Source document

Abdul-Jabbar was one of several all-time greats to visit the UAE capital to watch the two-game series between the Dallas Mavericks and Minnesota Timberwolves at the Etihad Arena in October.

The former Los Angeles Lakers star, whose record as the NBA’s all-time leading scorer was broken by LeBron James in the 2022/23 season, told The National that Abu Dhabi’s multi-year deal with the NBA can have a “very serious impact on basketball in the Middle East”.

“Because the way that the world is connected now, through the internet, is going to make it possible for fans here in the Middle East to tune in when your favourite team plays,” said Abdul-Jabbar. “And that goes across the board.

“I think that interconnectivity will definitely affect fan viewership, helping it to spread.”

Abdul-Jabber, a six-time NBA champion and MVP who scored 38,387 point over his 21-year career, is widely considered to be one of the greatest to ever play the game.

But the former UCLA star is not interested in entering the debate about who is history’s greatest player.

“I think there are a lot of players that belong in the conversation of who's the greatest of all time, but until we can get them out there and play them against each other one-on-one, we're not going to find that out,” he said.

Required actions
A - Translate this sentence from the Abdul-Jabbar article into Spanish: "But the former UCLA star is not interested in entering the debate about who is history's greatest player."
B - Name every NBA team that the Abdul-Jabbar article mentions.
C - According to the Abdul-Jabbar article, who broke his record as the NBA's all-time leading scorer, and in what season?

Provided data

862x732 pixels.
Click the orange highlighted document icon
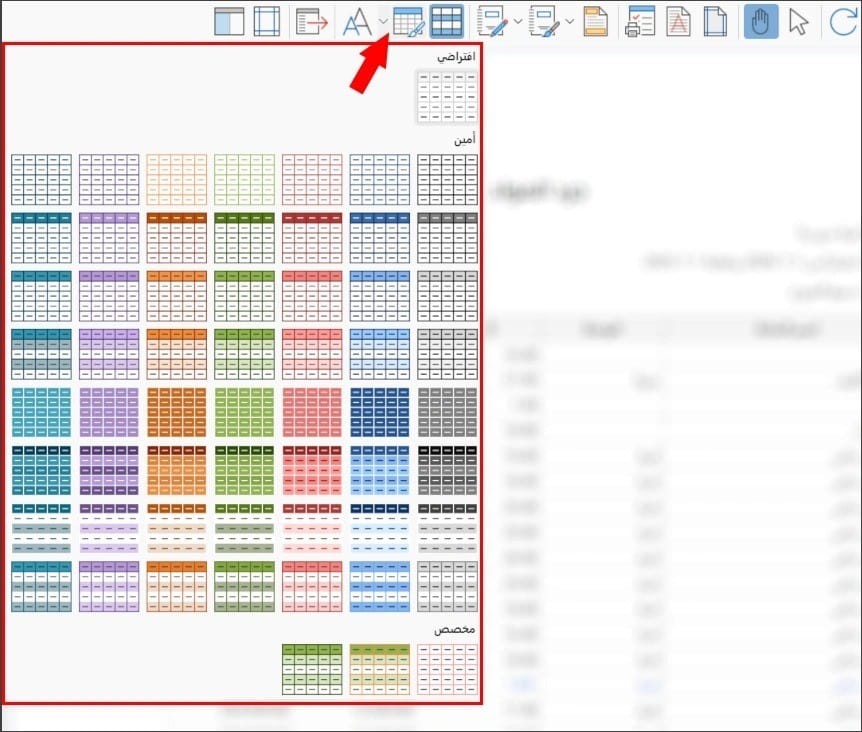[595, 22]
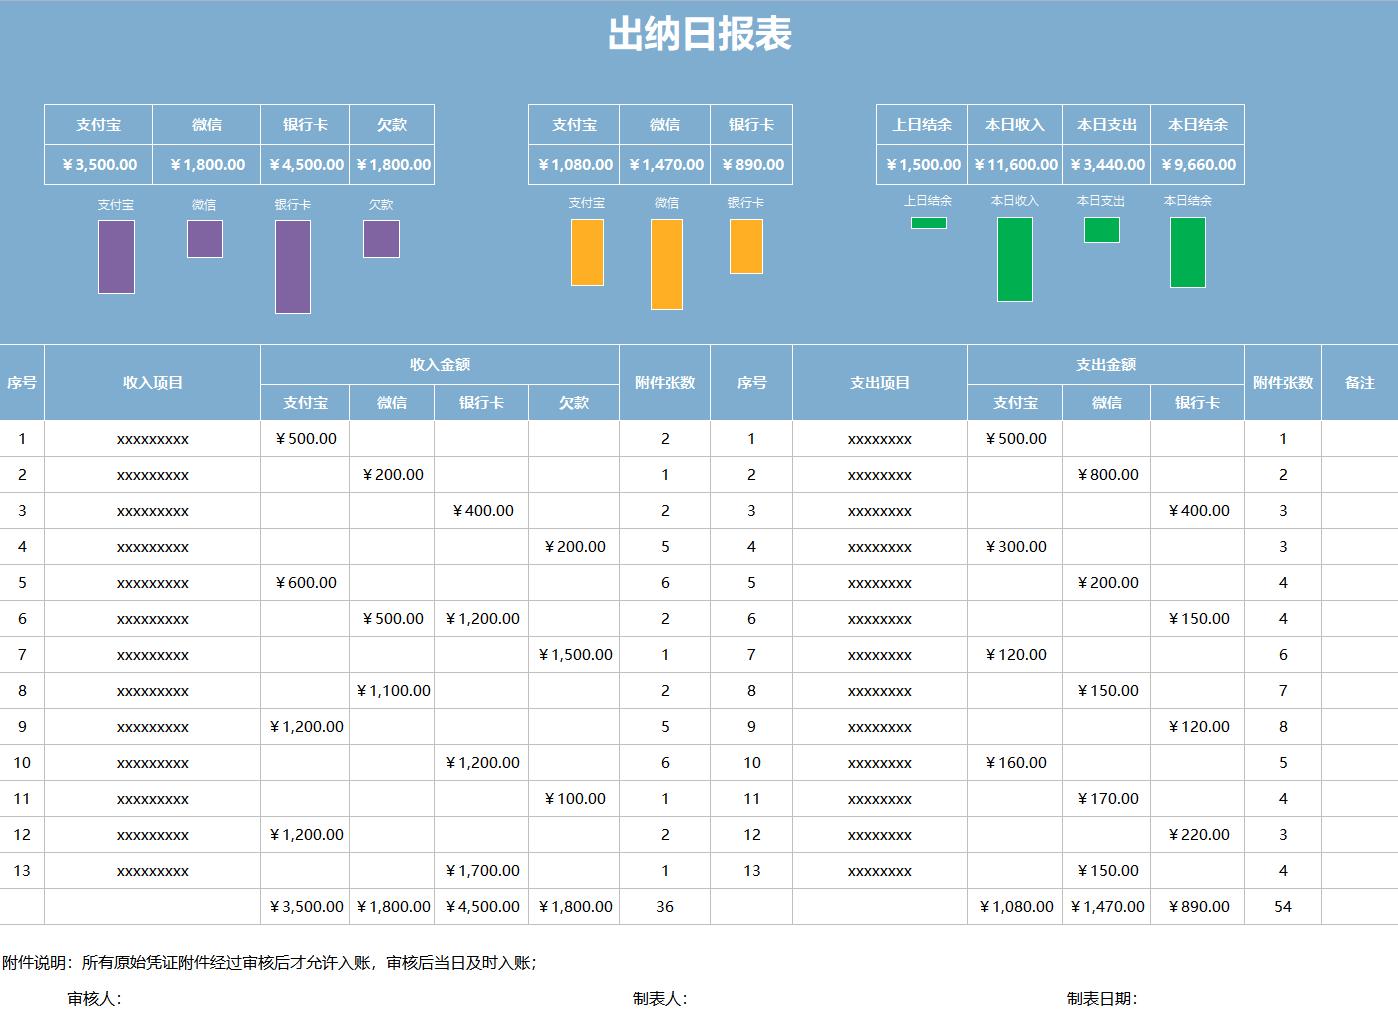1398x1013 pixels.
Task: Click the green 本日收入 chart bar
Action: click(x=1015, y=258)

...

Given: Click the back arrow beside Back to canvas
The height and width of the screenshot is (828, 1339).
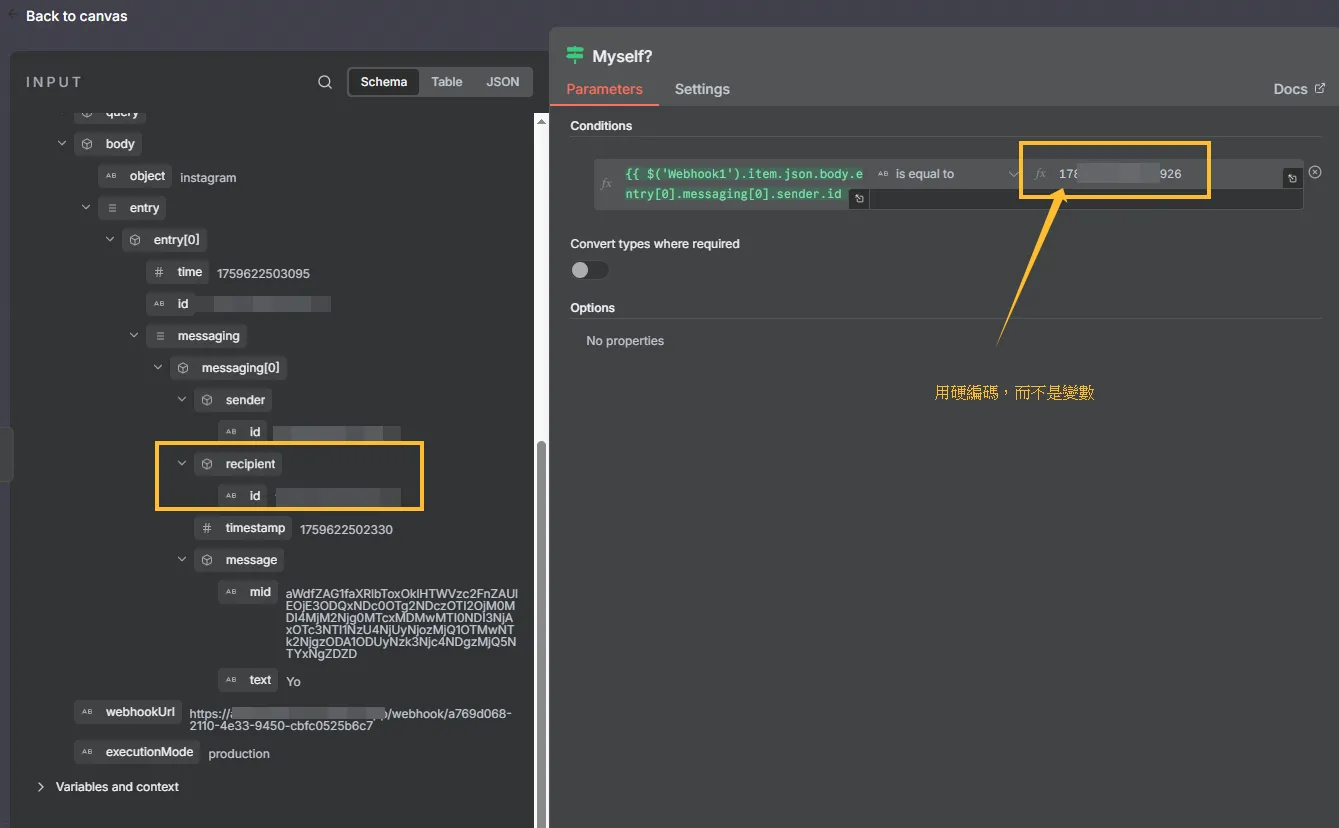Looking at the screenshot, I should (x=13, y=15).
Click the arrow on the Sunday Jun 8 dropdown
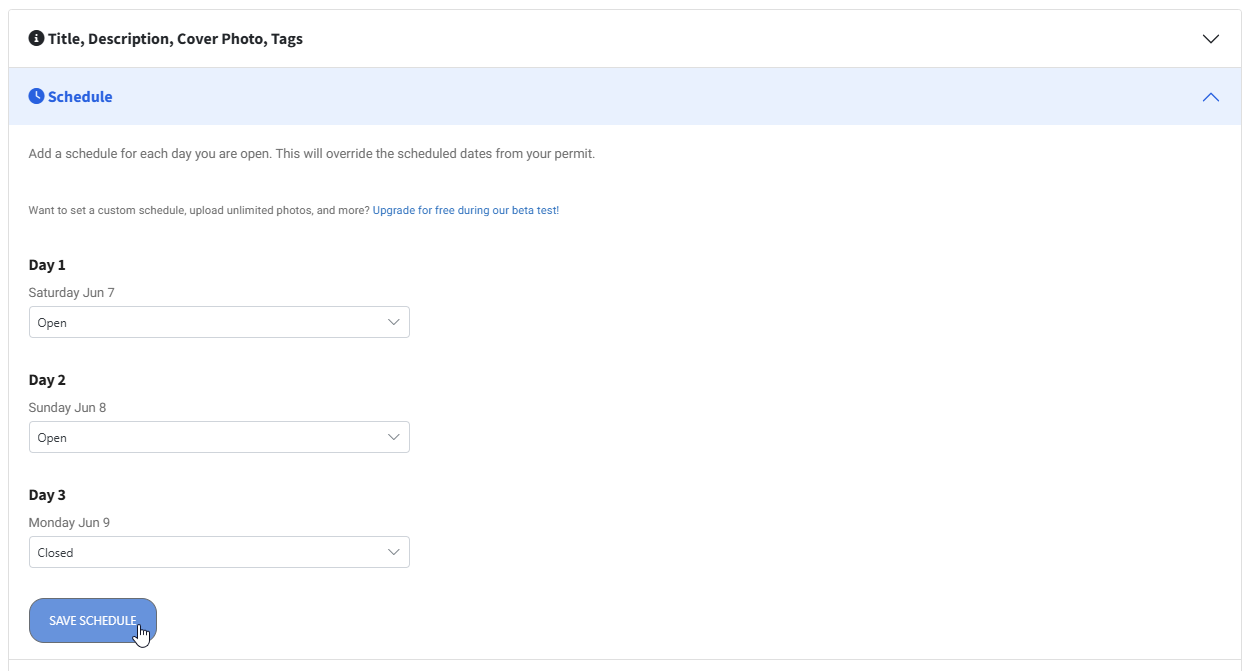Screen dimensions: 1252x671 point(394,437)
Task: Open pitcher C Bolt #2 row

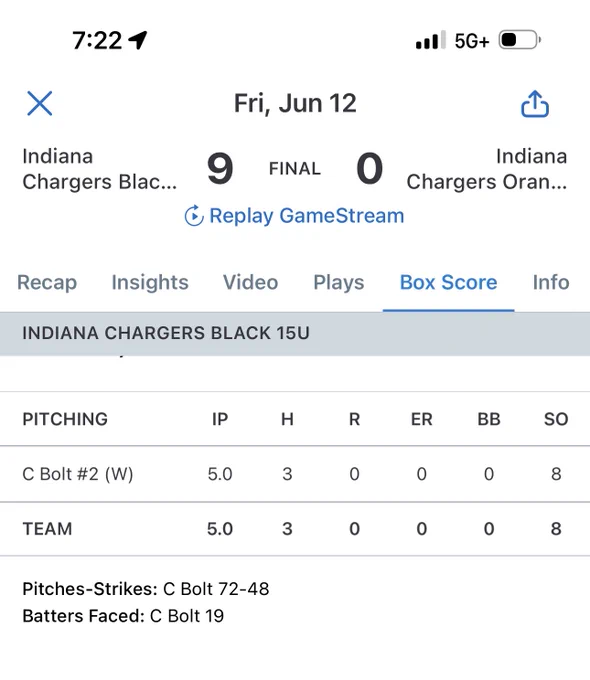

* * *

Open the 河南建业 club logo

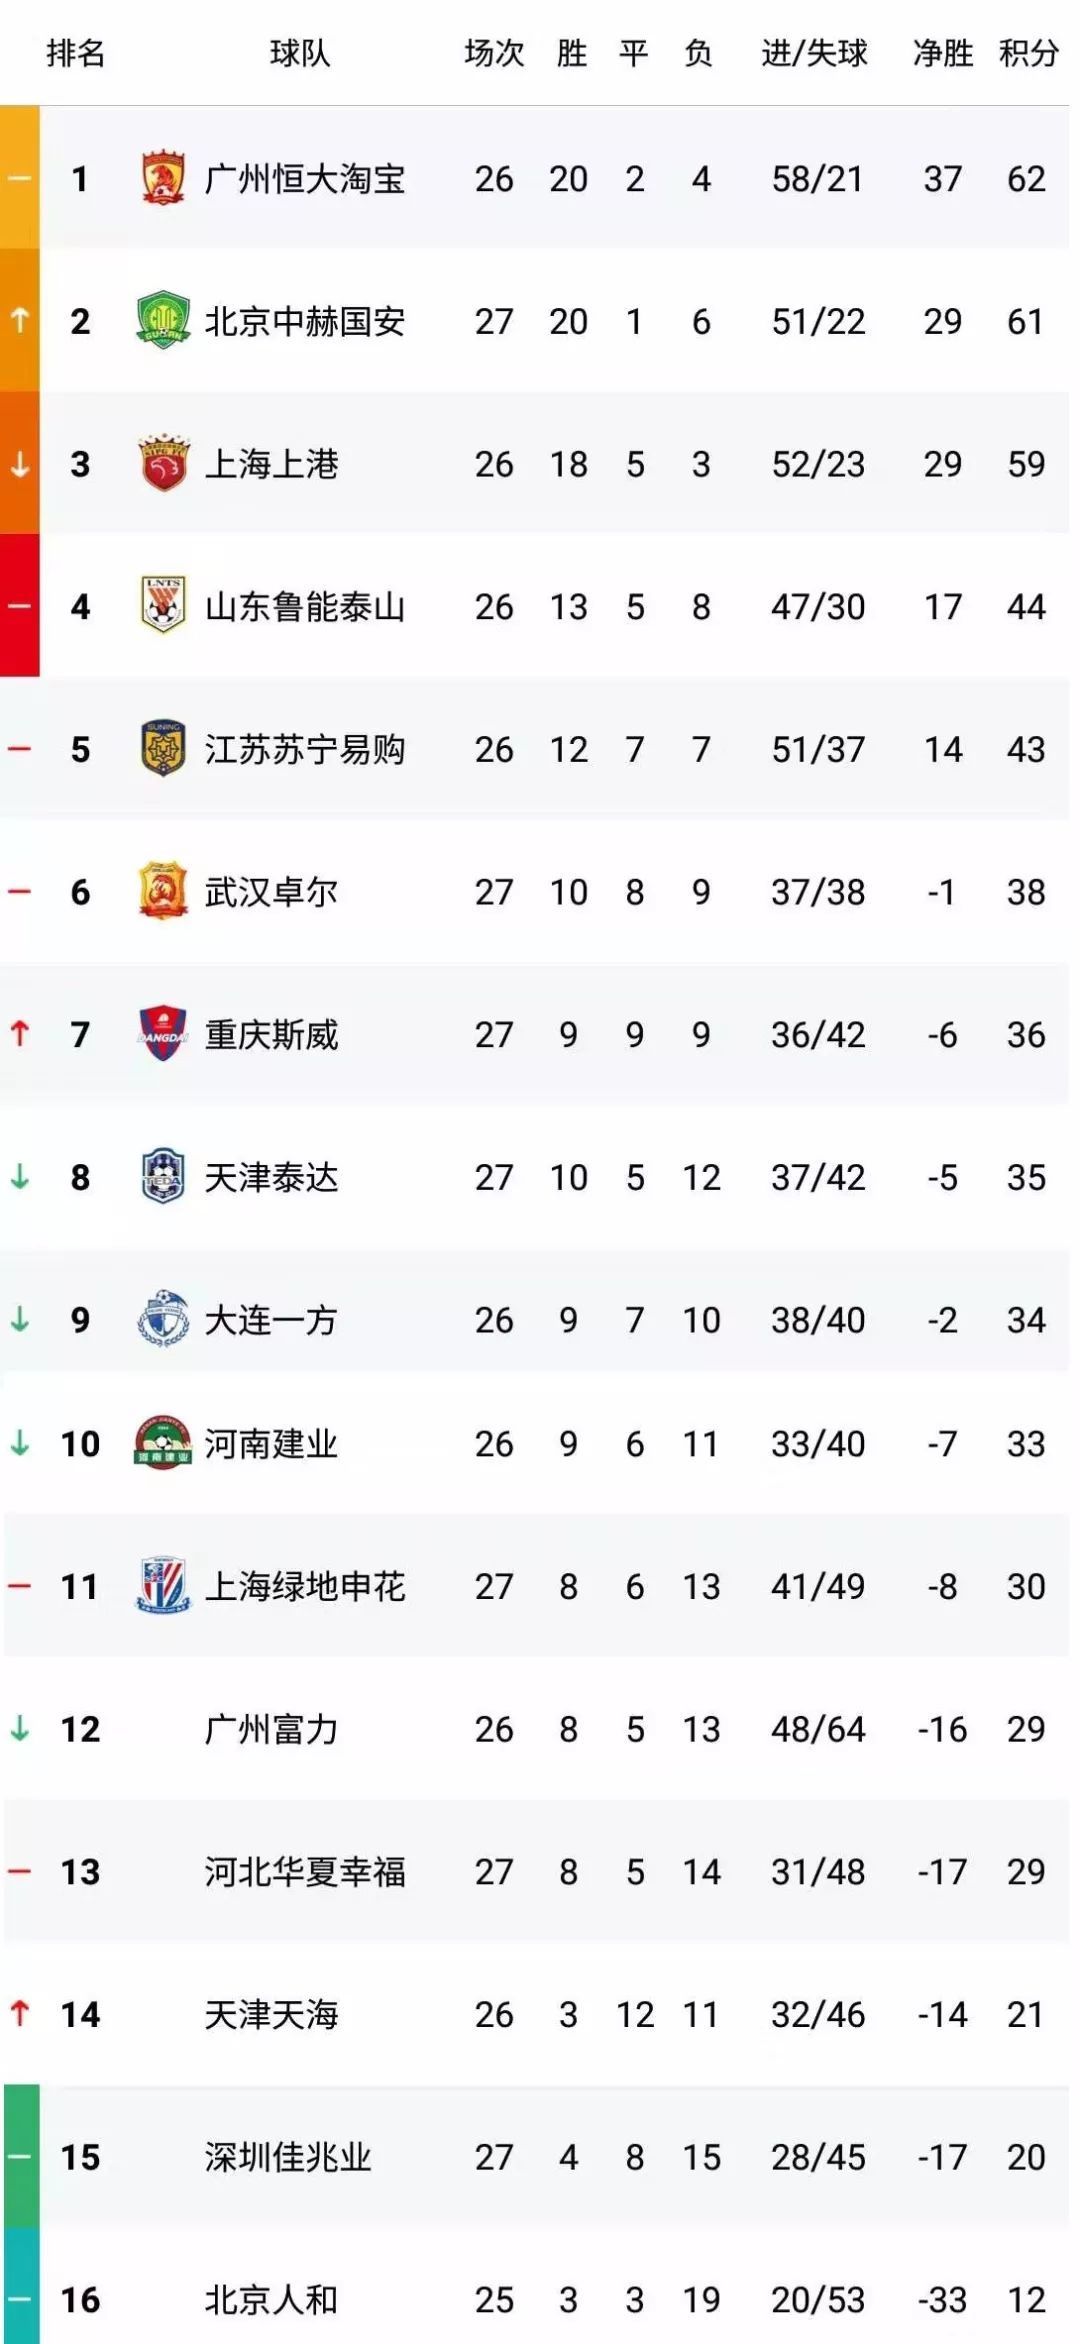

Answers for each item
A - Pero la ex estrella de UCLA no tiene interés en entrar en el debate sobre quién es el mejor jugador de la historia.

B - Dallas Mavericks, Minnesota Timberwolves, Los Angeles Lakers

C - LeBron James, in the 2022/23 season.